Корчак взял недельный отпуск — от записей в дневнике, от безумия. Но затем мысли об эвтаназии возвращаются вновь и вновь по мере того, как последующие события становятся все более угрожающими.

Слухи о том, что сорок железнодорожных вагонов готовы для депортации всего населения гетто, вызвали новую волну паники. Пытаясь успокоить людей, Черняков объехал все улицы и посетил три игровые площадки. «Со стороны не видно, чего это мне стоит, — пишет он в дневнике девятнадцатого июля. — Сегодня я принял два порошка от головной боли, потом еще какой-то анальгетик, потом успокоительное, но голова по-прежнему раскалывается. Я все пытаюсь удержать на лице улыбку».

На следующее утро Черняков отправился в гестапо, чтобы оценить справедливость слухов. Хотя доступа к высшему руководству у него не было, чиновники, с которыми ему удалось поговорить, сообщили Чернякову, что ничего не слышали о депортации. В конце концов он встретился с заместителем начальника третьего отделения Шерером, который, как и остальные, выразил удивление по поводу слухов, особенно последнего — о якобы готовых к погрузке вагонах. Когда Черняков спросил, может ли он сообщить людям, что их страхи беспочвенны, Шерер сказал, что для тревоги нет никаких оснований, а все эти слухи абсолютная чушь. Испытав чувство огромного облегчения, Черняков приказал своему помощнику сделать через полицейские участки гетто публичное заявление, доведя до всеобщего сведения, что после изучения обстановки юденрат пришел к выводу о безосновательности слухов о готовящейся депортации.

Когда известия о возможной ликвидации гетто достигли друзей Корчака, живущих в арийской зоне, они немедленно стали действовать. Марина Фальска, все еще скрывавшая под своей крышей еврейских детей, нашла для Корчака безопасное место неподалеку от своего приюта. Игорь Неверли, который умудрился добыть для Корчака удостоверение личности на чужое имя, с необходимыми бумагами проник в гетто под личиной инспектора канализационных сооружений, чтобы вывести оттуда Корчака.

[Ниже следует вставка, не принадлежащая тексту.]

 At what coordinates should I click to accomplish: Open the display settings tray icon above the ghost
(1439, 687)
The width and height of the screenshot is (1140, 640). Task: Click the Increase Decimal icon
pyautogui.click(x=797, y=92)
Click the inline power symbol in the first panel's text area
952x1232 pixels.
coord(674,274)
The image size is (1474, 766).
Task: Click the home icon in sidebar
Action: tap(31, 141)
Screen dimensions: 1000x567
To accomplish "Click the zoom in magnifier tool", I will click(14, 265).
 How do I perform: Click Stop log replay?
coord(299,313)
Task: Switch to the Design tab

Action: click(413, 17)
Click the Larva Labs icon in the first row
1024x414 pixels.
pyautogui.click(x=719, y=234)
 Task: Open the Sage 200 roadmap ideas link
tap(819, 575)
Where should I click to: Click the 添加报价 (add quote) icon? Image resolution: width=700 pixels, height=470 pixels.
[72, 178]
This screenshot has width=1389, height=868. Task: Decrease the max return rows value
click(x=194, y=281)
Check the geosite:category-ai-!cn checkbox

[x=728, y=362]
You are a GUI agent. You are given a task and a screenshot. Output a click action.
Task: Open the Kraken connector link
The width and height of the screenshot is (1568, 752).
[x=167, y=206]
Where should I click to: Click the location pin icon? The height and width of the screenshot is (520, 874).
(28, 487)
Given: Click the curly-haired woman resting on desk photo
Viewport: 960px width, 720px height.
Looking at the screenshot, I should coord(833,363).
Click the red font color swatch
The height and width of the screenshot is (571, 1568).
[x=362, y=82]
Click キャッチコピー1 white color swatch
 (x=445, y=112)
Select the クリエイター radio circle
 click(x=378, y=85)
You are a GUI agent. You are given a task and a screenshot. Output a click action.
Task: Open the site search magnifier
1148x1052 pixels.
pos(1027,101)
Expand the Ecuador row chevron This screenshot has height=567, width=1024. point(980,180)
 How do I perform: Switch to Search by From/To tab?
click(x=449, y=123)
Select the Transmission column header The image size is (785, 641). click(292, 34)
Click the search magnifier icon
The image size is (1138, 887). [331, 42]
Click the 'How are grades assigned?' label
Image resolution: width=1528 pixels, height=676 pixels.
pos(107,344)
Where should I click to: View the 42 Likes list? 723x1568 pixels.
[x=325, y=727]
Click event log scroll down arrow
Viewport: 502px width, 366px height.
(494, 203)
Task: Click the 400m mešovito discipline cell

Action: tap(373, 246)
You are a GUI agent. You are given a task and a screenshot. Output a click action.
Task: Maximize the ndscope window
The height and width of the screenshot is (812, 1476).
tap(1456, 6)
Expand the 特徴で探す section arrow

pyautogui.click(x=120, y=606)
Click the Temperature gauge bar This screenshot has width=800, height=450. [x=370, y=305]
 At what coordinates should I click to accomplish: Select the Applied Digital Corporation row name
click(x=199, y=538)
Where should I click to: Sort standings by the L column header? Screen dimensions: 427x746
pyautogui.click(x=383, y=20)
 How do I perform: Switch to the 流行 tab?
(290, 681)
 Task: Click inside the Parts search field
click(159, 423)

Как и во время предыдущего посещения гетто, Неверли испытал шок при виде этого жуткого места, где обитали «люди, приговоренные к смерти», и чувство стыда за свое положение «так называемого арийца». Он нашел, что жизнь в приюте протекает по-прежнему, хотя дети стали вести себя тише и двигались медленнее. Корчак выглядел «больным, измученным, сутулым».

Друзья снова сидели друг против друга, и Неверли снова уговаривал Корчака принять его помощь. «Я объяснил ему, что это был самый последний шанс спасти от гибели хотя бы немногих, — вспоминает Неверли. — Откладывать уже не было возможности. Если доктор закроет приют, нескольким детям и учителям, возможно, удастся выскользнуть из гетто. Ему достаточно оставить распоряжение и немедленно уйти вместе со мной».